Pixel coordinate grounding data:
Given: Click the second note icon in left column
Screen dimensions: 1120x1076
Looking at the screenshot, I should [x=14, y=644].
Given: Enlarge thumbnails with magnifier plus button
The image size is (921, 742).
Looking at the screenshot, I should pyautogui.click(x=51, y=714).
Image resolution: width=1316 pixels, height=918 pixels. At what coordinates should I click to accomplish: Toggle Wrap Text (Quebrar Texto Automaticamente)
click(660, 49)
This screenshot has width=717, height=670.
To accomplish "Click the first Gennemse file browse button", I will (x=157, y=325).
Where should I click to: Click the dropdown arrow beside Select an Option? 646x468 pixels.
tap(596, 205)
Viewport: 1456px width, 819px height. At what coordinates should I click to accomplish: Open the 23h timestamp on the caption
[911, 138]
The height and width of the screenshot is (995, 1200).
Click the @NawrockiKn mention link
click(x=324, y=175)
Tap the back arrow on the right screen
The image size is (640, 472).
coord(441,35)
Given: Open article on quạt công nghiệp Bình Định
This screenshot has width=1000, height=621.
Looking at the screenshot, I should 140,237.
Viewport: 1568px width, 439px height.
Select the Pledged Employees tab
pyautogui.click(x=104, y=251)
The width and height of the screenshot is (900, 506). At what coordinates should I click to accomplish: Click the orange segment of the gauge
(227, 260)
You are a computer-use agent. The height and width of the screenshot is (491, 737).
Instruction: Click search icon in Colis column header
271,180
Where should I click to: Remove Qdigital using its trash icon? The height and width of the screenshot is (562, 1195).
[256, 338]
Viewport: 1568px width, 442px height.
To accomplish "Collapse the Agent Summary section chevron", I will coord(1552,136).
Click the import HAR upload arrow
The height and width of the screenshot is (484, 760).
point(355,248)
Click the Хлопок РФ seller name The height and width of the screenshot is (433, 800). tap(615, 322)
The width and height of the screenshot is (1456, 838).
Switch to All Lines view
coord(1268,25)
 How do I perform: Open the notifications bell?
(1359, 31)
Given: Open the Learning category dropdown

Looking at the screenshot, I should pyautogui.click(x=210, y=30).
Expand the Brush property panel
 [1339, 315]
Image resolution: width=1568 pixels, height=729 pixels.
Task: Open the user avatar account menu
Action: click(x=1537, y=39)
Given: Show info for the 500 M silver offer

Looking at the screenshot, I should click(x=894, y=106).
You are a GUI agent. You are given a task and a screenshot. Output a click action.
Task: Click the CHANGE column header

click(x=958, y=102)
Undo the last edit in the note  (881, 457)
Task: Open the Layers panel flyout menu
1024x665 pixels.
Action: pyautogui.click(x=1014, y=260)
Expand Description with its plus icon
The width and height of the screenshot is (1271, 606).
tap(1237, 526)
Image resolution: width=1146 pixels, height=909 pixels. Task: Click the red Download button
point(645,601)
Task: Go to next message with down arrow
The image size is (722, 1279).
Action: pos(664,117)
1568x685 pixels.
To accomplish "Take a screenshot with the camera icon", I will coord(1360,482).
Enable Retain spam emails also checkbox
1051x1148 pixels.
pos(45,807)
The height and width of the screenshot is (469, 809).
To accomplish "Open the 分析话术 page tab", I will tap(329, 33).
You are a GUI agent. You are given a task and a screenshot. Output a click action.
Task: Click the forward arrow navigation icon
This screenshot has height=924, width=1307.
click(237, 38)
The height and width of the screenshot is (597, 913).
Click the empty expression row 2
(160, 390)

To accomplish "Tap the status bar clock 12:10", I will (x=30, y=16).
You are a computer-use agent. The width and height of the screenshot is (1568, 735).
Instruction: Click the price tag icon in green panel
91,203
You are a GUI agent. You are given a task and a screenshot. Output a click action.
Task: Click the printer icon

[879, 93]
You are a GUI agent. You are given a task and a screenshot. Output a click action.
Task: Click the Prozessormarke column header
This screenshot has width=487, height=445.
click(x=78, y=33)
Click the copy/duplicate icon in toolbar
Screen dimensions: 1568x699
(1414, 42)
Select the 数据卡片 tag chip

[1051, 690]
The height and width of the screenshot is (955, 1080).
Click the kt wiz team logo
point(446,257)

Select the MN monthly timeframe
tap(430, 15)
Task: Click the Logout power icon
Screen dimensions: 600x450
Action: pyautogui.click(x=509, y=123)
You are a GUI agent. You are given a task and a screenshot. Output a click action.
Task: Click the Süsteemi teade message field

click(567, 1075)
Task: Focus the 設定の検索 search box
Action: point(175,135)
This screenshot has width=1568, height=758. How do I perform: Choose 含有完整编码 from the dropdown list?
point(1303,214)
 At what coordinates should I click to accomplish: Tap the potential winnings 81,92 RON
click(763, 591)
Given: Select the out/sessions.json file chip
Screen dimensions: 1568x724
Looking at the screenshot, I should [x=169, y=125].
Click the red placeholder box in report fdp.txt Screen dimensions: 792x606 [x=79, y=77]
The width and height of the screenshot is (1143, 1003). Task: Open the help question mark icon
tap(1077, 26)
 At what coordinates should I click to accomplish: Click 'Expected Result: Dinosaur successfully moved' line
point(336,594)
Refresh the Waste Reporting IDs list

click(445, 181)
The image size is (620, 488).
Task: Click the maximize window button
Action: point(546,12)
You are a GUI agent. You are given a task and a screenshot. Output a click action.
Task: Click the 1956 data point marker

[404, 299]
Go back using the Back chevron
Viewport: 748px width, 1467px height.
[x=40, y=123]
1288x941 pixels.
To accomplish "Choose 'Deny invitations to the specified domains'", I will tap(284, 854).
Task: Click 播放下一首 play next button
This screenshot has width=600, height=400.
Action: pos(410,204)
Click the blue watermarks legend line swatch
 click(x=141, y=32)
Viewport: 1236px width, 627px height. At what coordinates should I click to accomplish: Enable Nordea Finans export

HOW TO COMPLETE THIS TASK: A complete and exact reproduction of the data is needed.

PROBLEM SOLUTION:
Given: Click the second note icon in left column
Screen dimensions: 1120x1076
Looking at the screenshot, I should [x=14, y=644].
Given: Enlarge thumbnails with magnifier plus button
The image size is (921, 742).
Looking at the screenshot, I should pyautogui.click(x=51, y=714).
Image resolution: width=1316 pixels, height=918 pixels. At what coordinates should I click to accomplish: Toggle Wrap Text (Quebrar Texto Automaticamente)
click(660, 49)
This screenshot has width=717, height=670.
To accomplish "Click the first Gennemse file browse button", I will (x=157, y=325).
Where should I click to: Click the dropdown arrow beside Select an Option? 646x468 pixels.
tap(596, 205)
Viewport: 1456px width, 819px height. At what coordinates should I click to accomplish: Open the 23h timestamp on the caption
[911, 138]
The height and width of the screenshot is (995, 1200).
Click the @NawrockiKn mention link
click(x=324, y=175)
Tap the back arrow on the right screen
The image size is (640, 472).
coord(441,35)
Given: Open article on quạt công nghiệp Bình Định
This screenshot has width=1000, height=621.
Looking at the screenshot, I should 140,237.
Viewport: 1568px width, 439px height.
Select the Pledged Employees tab
pyautogui.click(x=104, y=251)
The width and height of the screenshot is (900, 506). At what coordinates should I click to accomplish: Click the orange segment of the gauge
(227, 260)
You are a computer-use agent. The height and width of the screenshot is (491, 737).
Instruction: Click search icon in Colis column header
271,180
Where should I click to: Remove Qdigital using its trash icon? The height and width of the screenshot is (562, 1195).
[256, 338]
Viewport: 1568px width, 442px height.
To accomplish "Collapse the Agent Summary section chevron", I will coord(1552,136).
Click the import HAR upload arrow
The height and width of the screenshot is (484, 760).
point(355,248)
Click the Хлопок РФ seller name The height and width of the screenshot is (433, 800). tap(615, 322)
The width and height of the screenshot is (1456, 838).
Switch to All Lines view
coord(1268,25)
 How do I perform: Open the notifications bell?
(1359, 31)
Given: Open the Learning category dropdown

Looking at the screenshot, I should pyautogui.click(x=210, y=30).
Expand the Brush property panel
 [1339, 315]
Image resolution: width=1568 pixels, height=729 pixels.
Task: Open the user avatar account menu
Action: click(x=1537, y=39)
Given: Show info for the 500 M silver offer

Looking at the screenshot, I should click(x=894, y=106).
You are a GUI agent. You are given a task and a screenshot. Output a click action.
Task: Click the CHANGE column header

click(x=958, y=102)
Undo the last edit in the note  (881, 457)
Task: Open the Layers panel flyout menu
1024x665 pixels.
Action: pyautogui.click(x=1014, y=260)
Expand Description with its plus icon
The width and height of the screenshot is (1271, 606).
tap(1237, 526)
Image resolution: width=1146 pixels, height=909 pixels. Task: Click the red Download button
point(645,601)
Task: Go to next message with down arrow
The image size is (722, 1279).
Action: pos(664,117)
1568x685 pixels.
To accomplish "Take a screenshot with the camera icon", I will coord(1360,482).
Enable Retain spam emails also checkbox
1051x1148 pixels.
pos(45,807)
The height and width of the screenshot is (469, 809).
To accomplish "Open the 分析话术 page tab", I will tap(329, 33).
You are a GUI agent. You are given a task and a screenshot. Output a click action.
Task: Click the forward arrow navigation icon
This screenshot has height=924, width=1307.
click(237, 38)
The height and width of the screenshot is (597, 913).
Click the empty expression row 2
(160, 390)

To accomplish "Tap the status bar clock 12:10", I will (x=30, y=16).
You are a computer-use agent. The width and height of the screenshot is (1568, 735).
Instruction: Click the price tag icon in green panel
91,203
You are a GUI agent. You are given a task and a screenshot. Output a click action.
Task: Click the printer icon

[879, 93]
You are a GUI agent. You are given a task and a screenshot. Output a click action.
Task: Click the Prozessormarke column header
This screenshot has width=487, height=445.
click(x=78, y=33)
Click the copy/duplicate icon in toolbar
Screen dimensions: 1568x699
(1414, 42)
Select the 数据卡片 tag chip

[1051, 690]
The height and width of the screenshot is (955, 1080).
Click the kt wiz team logo
point(446,257)

Select the MN monthly timeframe
tap(430, 15)
Task: Click the Logout power icon
Screen dimensions: 600x450
Action: pyautogui.click(x=509, y=123)
You are a GUI agent. You are given a task and a screenshot. Output a click action.
Task: Click the Süsteemi teade message field

click(567, 1075)
Task: Focus the 設定の検索 search box
Action: point(175,135)
This screenshot has width=1568, height=758. How do I perform: Choose 含有完整编码 from the dropdown list?
point(1303,214)
 At what coordinates should I click to accomplish: Tap the potential winnings 81,92 RON
click(763, 591)
Given: Select the out/sessions.json file chip
Screen dimensions: 1568x724
Looking at the screenshot, I should [x=169, y=125].
Click the red placeholder box in report fdp.txt Screen dimensions: 792x606 [x=79, y=77]
The width and height of the screenshot is (1143, 1003). Task: Open the help question mark icon
tap(1077, 26)
 At what coordinates should I click to accomplish: Click 'Expected Result: Dinosaur successfully moved' line
point(336,594)
Refresh the Waste Reporting IDs list

click(445, 181)
The image size is (620, 488).
Task: Click the maximize window button
Action: point(546,12)
You are a GUI agent. You are given a task and a screenshot. Output a click action.
Task: Click the 1956 data point marker

[404, 299]
Go back using the Back chevron
Viewport: 748px width, 1467px height.
[x=40, y=123]
1288x941 pixels.
To accomplish "Choose 'Deny invitations to the specified domains'", I will tap(284, 854).
Task: Click 播放下一首 play next button
This screenshot has width=600, height=400.
Action: pos(410,204)
Click the blue watermarks legend line swatch
 click(x=141, y=32)
Viewport: 1236px width, 627px height. At what coordinates should I click to accomplish: Enable Nordea Finans export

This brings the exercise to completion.